▶ **Reading passage**:
--------
I have since been told by some Indian friends I should have spent Rs 3,000 minimum on my Jaipur hotel, and bribed the management to get better facilities. Is it true?
Even last year I took a week holiday in Rajasthan, that cost me and a friend Rs 1 lakh. That time we had a nightmare time with the driver that the reputable travel agent had provided.
He drove like a maniac around the state, insisted on stopping at certain restaurants en route, that charged us a bomb for food (and he clearly got commission), made deals with touts and annoying guides, even offering them lifts in our vehicle, so they could try and sell their services to us. When we stopped at a Costa Coffee, he strolled in and joined us, and when we stayed up late, he refused to pick us up the next day until after 12pm, ruining our schedule. I vowed never to have a driver again, after that.
This time, apart from my woes at the hotel, I had to suffer at the hands of the auto rickshaw drivers in Jaipur.
Every rickshaw driver in Jaipur speaks fluent English, unlike those in Mumbai.
“Where are you from?” one asked excitedly as he met me outside the festival. “Mumbai,” I replied.
“How come every foreign woman at the festival is from Mumbai?” he muttered disappointingly.
The same guy ended up getting me to use him to go to and from the festival. He said he knew better hotels, I stupidly let him take me to them – they were very shady and worse. I said I wanted to go to Barista. I sat down at the table, and he joined me. Bizarrely, he ordered an expresso. He then said he found me attractive and there was chemistry between us and listed previous a string of previous girlfriends he had – from Mexico to Denmark I told him I wasn’t interested.. He kept insisting he was in love with me. I kept telling him I was not.
--------
Dataset entries
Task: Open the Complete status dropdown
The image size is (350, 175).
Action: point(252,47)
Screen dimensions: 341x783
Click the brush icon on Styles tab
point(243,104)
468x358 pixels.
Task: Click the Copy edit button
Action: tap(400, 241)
--------
▶ **Prompt 1**: Duplicate everything in the Jaipur travel account from "Even last year" down to "those in Mumbai.".
▶ **Prompt 2**: According to the Jaipur travel account, what did the week-long Rajasthan holiday of the previous year cost the writer and a friend?

▶ **Answer box 1**:
Even last year I took a week holiday in Rajasthan, that cost me and a friend Rs 1 lakh. That time we had a nightmare time with the driver that the reputable travel agent had provided.
He drove like a maniac around the state, insisted on stopping at certain restaurants en route, that charged us a bomb for food (and he clearly got commission), made deals with touts and annoying guides, even offering them lifts in our vehicle, so they could try and sell their services to us. When we stopped at a Costa Coffee, he strolled in and joined us, and when we stayed up late, he refused to pick us up the next day until after 12pm, ruining our schedule. I vowed never to have a driver again, after that.
This time, apart from my woes at the hotel, I had to suffer at the hands of the auto rickshaw drivers in Jaipur.
Every rickshaw driver in Jaipur speaks fluent English, unlike those in Mumbai.

▶ **Answer box 2**: Rs 1 lakh.